Fen-fen is a picky and cold princess, while Wu is a carefree and passionate islander. As these two polar opposites encounter in the beautiful island, they embark on a relaxed comical romantic journey.

==Cast==
- Richie Jen as Wu Si-shan, referred by everyone as Wu, a native Pescadores Islander who runs a bed and breakfast. He has a kind and happy-go-lucky personality.
- Shu Qi as Yeh Fen-fen, a wealthy heiress who arrives in Pescadores Island to search for her parents' memories and flee from her family's arranged marriage of her with an American tycoon, Jack.
- Jiu Kung as Chen Ta-dong, Wu's good friend and the leader of Mosquito Island who is intent on doing something important for his island.

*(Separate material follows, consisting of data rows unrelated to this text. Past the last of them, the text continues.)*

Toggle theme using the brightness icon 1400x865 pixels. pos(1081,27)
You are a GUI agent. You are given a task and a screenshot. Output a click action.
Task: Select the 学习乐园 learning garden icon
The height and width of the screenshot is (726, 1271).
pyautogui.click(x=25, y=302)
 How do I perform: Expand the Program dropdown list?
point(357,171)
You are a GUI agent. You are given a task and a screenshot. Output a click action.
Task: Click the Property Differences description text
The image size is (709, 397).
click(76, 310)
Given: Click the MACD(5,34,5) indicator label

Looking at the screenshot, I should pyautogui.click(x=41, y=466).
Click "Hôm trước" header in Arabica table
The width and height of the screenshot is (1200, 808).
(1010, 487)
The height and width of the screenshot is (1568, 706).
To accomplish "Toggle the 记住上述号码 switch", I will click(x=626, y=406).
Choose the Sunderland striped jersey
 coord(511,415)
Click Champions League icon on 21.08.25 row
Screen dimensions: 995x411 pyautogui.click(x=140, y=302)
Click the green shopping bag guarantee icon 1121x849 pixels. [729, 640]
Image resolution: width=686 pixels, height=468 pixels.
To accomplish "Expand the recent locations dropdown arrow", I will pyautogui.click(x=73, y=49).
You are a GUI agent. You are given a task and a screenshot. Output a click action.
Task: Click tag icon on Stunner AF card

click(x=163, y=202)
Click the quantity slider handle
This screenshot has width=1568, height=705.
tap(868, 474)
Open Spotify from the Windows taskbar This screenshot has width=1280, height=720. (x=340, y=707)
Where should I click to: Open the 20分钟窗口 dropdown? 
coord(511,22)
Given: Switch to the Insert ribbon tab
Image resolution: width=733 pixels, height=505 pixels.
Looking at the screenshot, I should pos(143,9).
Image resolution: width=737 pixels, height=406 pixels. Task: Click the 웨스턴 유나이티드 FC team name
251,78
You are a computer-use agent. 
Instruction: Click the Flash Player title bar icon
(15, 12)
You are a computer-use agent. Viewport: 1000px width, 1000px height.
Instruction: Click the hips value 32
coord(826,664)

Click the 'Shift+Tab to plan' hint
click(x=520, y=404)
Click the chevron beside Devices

However, his plans often backfire and break into disasters.
- Lego Lee as Wu Si-fu, Wu's younger brother.
- Ma Nien-hsien as Ma Nien-hsien, a passionate police officer of Pescadores Island.
- Chuang Hsiu-ching as Ann, Wu's daughter.
- Fang Xu as Fen-fen's uncle
- Tang Chi-yueh as Fen-fen's aunt
- Rim as Green Tea
- Chang Nien-jiung as Dong's girl
- Sara Hsieh as Dong's girl
- Emma Ma as Dong's girl
- Lin Mei-hsiu

===Special appearance===
- Ti Lung as Old Captain, Wu's father who spent most of his life sailing in the sea, only returning to his family after retiring at an elderly age. Unable to let go of the thoughts of his deceased wife, he lives his life in guilt and loneliness.
- Lotus Wang as Pearl, Wu's childhood friend who sells fish in the fish market. Growing up together with Wu, she is love struck for him and is intent on marrying him.
- Hu Qiaohua as the presenter of the matchmaking reality TV show, On the Road to Love (愛的路上我和你).
- Vivian Dawson as Jack, an American tycoon who is Fen-fen's fiancé.
- Bowie Tsang as the press conference presenter for Fen-fen's new book, All You Need Is Love (我的澎湖灣).

==Critical reception==
Piera Chen of The Hollywood Reporter gave the film a negative review citing its predictable plot and unconvincing characters. Edmund Lee of the South China Morning Post gave the film a score of 2 out of 5 stars, citing poorly written characters and inconsistencies. LoveHkFilm gave the film a mixed review describing the plot as "inanity", but praises the chemistry and performances of the leads, writing All You Need Is Love needs a whole lot more to be considered quality, but Shu Qi and Richie Jen get a thumbs up for their very substantial screen charm.